I'm far from perfect, therefore I would never cast a stone anyone else's way. The important thing to remember here is coming clean and cooperating fully with whatever the investigation asks of you.

This is not a total loss in terms of life a lesson if you learn something from this series of mistakes. No one is immune from errors, and you wouldn't be the first to try to hide one out of fear.

Specializes in 15 years in ICU, 22 years in PACU.

OK, you know you made a mistake. Actually two of them (the "crime" and the "cover-up"). You are now prepared to go through the punishment.

The rest will have to just play itself out. Occurrence report, meeting with DON, possible report to BON or State if the facility has been sloppy about narcotics in the past.

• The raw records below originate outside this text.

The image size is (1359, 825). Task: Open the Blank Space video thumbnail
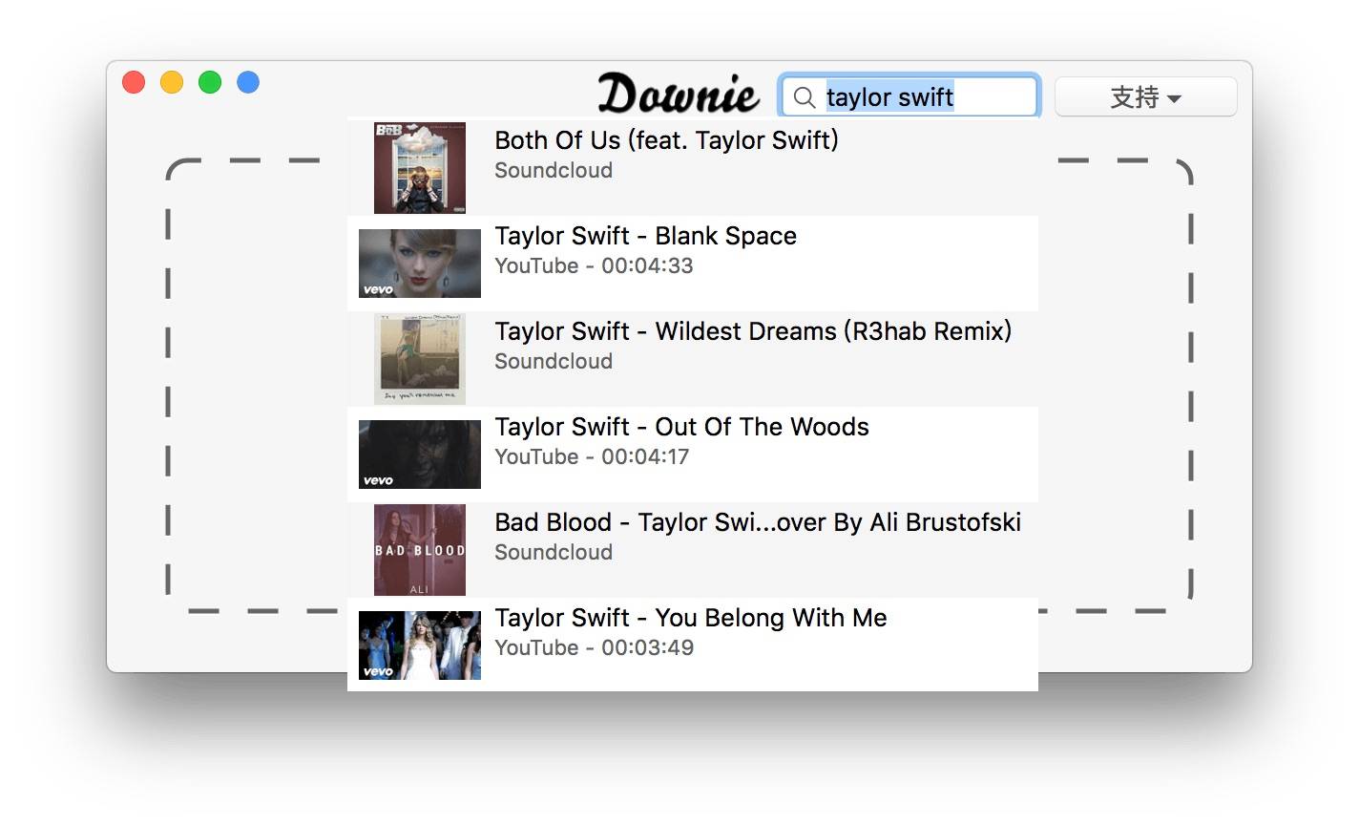pos(420,264)
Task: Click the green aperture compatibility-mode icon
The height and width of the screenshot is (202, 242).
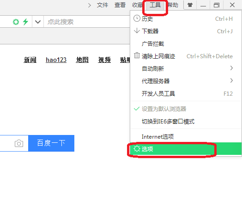Action: click(x=16, y=22)
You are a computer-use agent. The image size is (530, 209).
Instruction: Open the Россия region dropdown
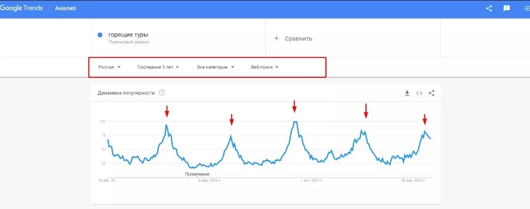click(110, 67)
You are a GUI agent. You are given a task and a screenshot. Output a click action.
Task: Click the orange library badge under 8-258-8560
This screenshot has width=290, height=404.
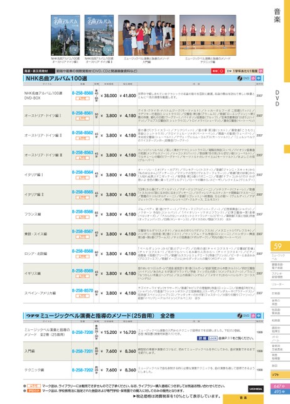82,98
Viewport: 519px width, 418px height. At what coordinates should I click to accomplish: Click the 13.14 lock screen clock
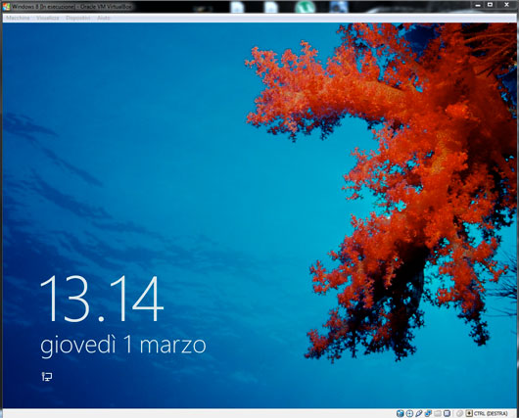point(102,299)
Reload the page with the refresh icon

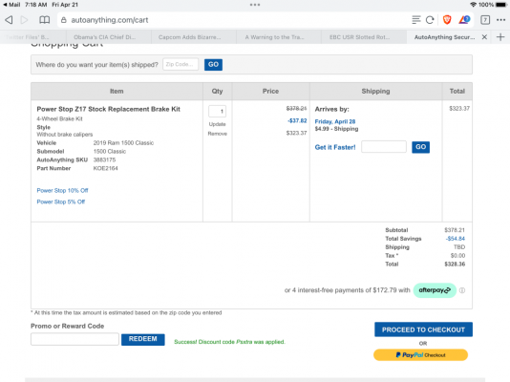pos(430,20)
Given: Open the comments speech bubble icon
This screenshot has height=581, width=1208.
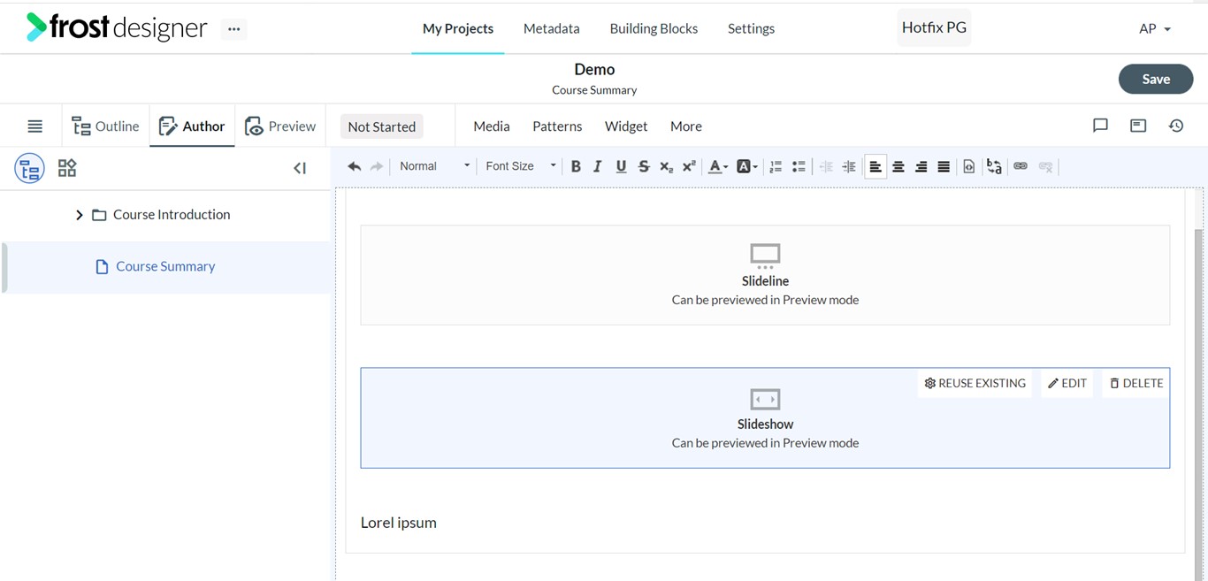Looking at the screenshot, I should click(1100, 126).
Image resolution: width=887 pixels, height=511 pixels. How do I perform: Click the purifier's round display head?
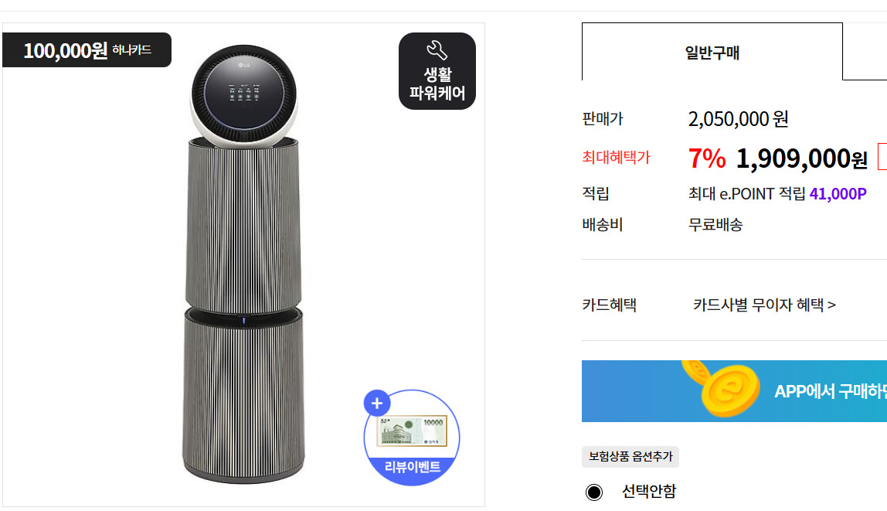(244, 94)
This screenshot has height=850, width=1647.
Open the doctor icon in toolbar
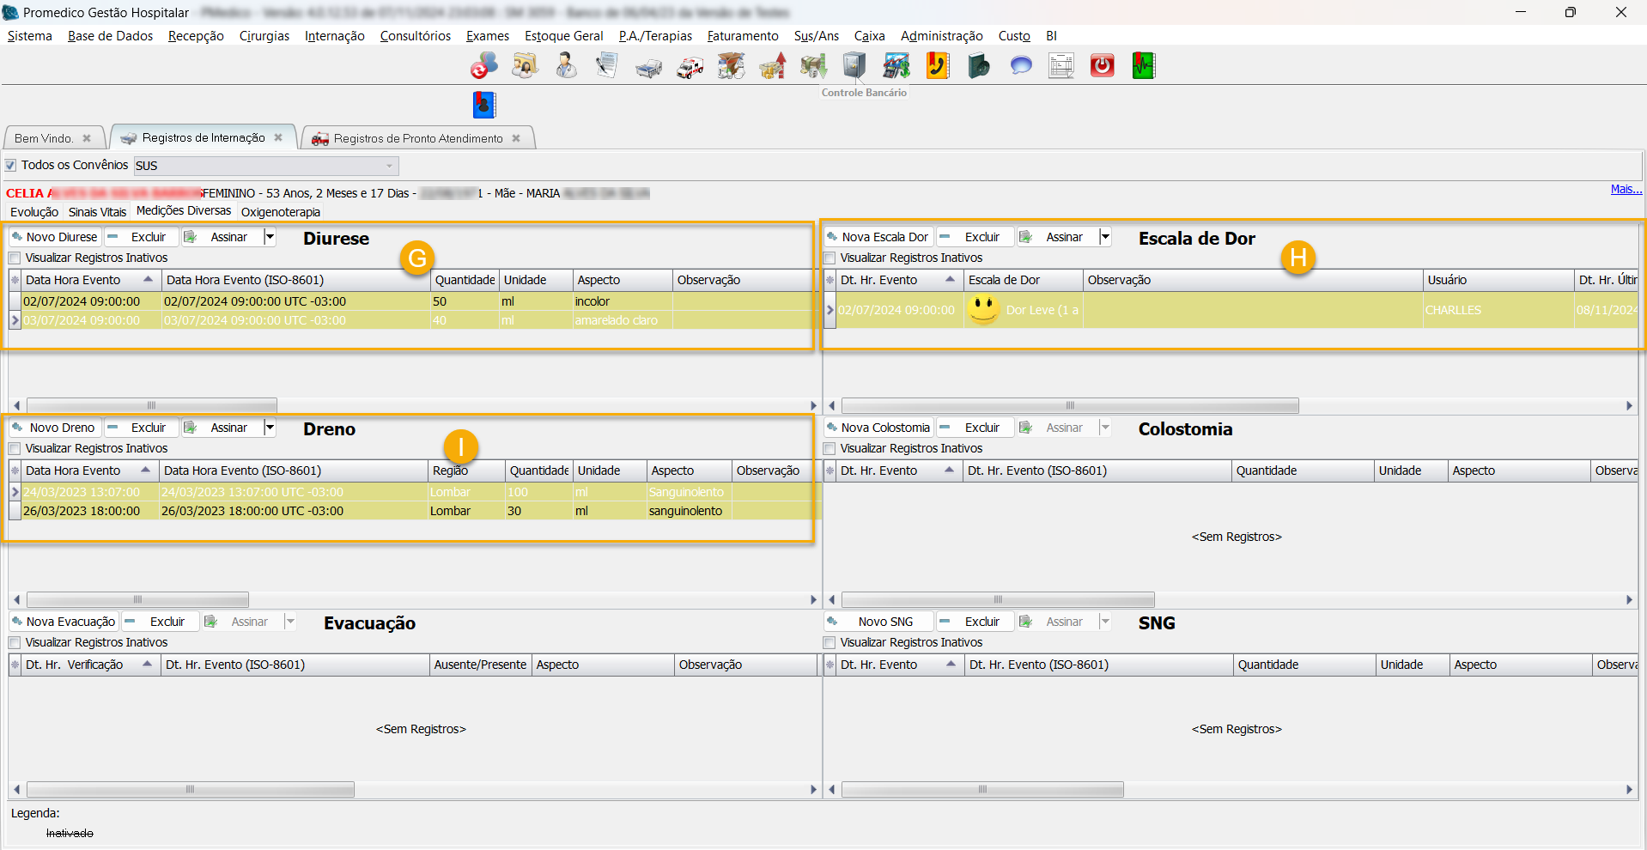click(566, 66)
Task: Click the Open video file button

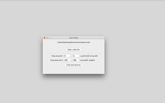Action: (73, 50)
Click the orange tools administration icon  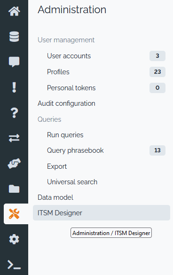click(14, 214)
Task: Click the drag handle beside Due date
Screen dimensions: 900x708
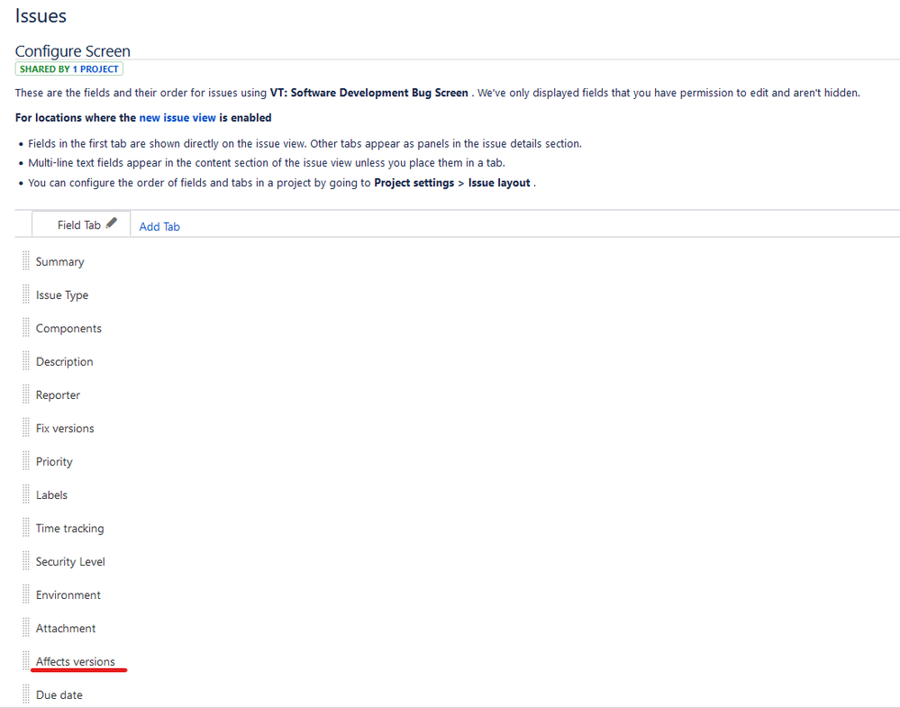Action: 26,694
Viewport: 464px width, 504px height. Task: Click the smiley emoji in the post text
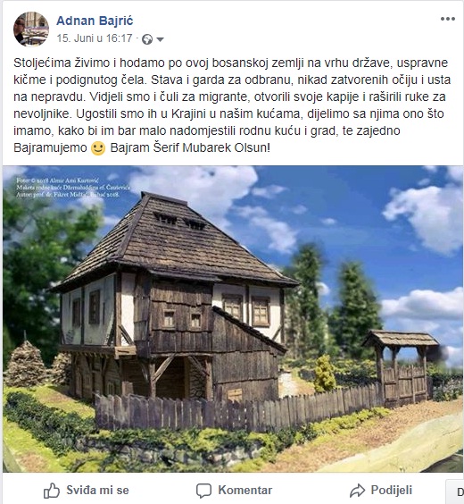coord(98,148)
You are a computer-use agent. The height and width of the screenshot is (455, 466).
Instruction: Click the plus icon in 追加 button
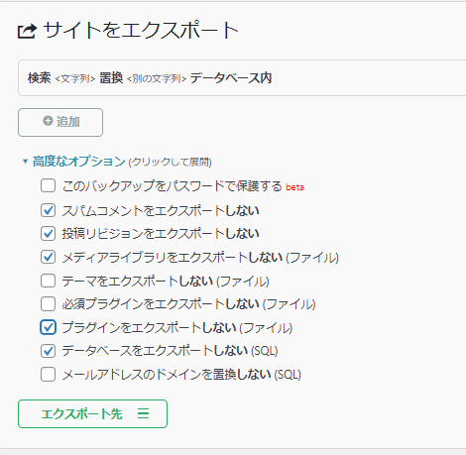tap(48, 121)
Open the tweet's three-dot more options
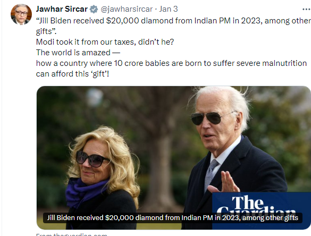 (306, 9)
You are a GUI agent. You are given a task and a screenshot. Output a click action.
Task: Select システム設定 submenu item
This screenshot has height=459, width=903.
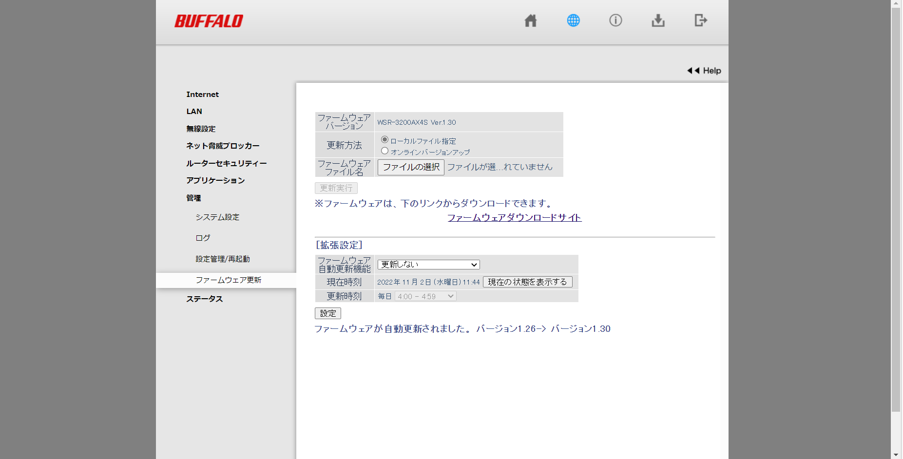[217, 217]
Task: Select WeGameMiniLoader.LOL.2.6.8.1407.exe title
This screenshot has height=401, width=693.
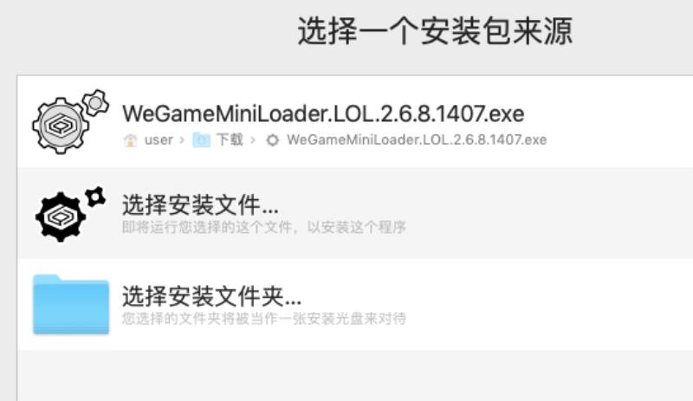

Stick to the facts. Don't embellish or blame. Suck it up. Unless they try to blame YOU for a host of sloppy practices in the past or throw YOU under the bus because a family member is getting lawsuit happy. Then you will need a lawyer familiar with BON disciplinary actions and your life will be Hell for a few months/years.

Take responsibility for what YOU did and try to stop there. You are not the worst nurse ever, nor are you a particular hazard to the entire World! I hope they don't blow this out of proportion and make it a Federal case. The healthcare profession is supposed to be using these incidents to improve practice rather than punish.

Question that came to mind though is, Why would your "senior nurse friend" advise you not to tell the DON? Has she been burnt by the DON for something minor? Has your workplace been a Hell Hole that would throw good nurses under the bus to cover for their poor practices?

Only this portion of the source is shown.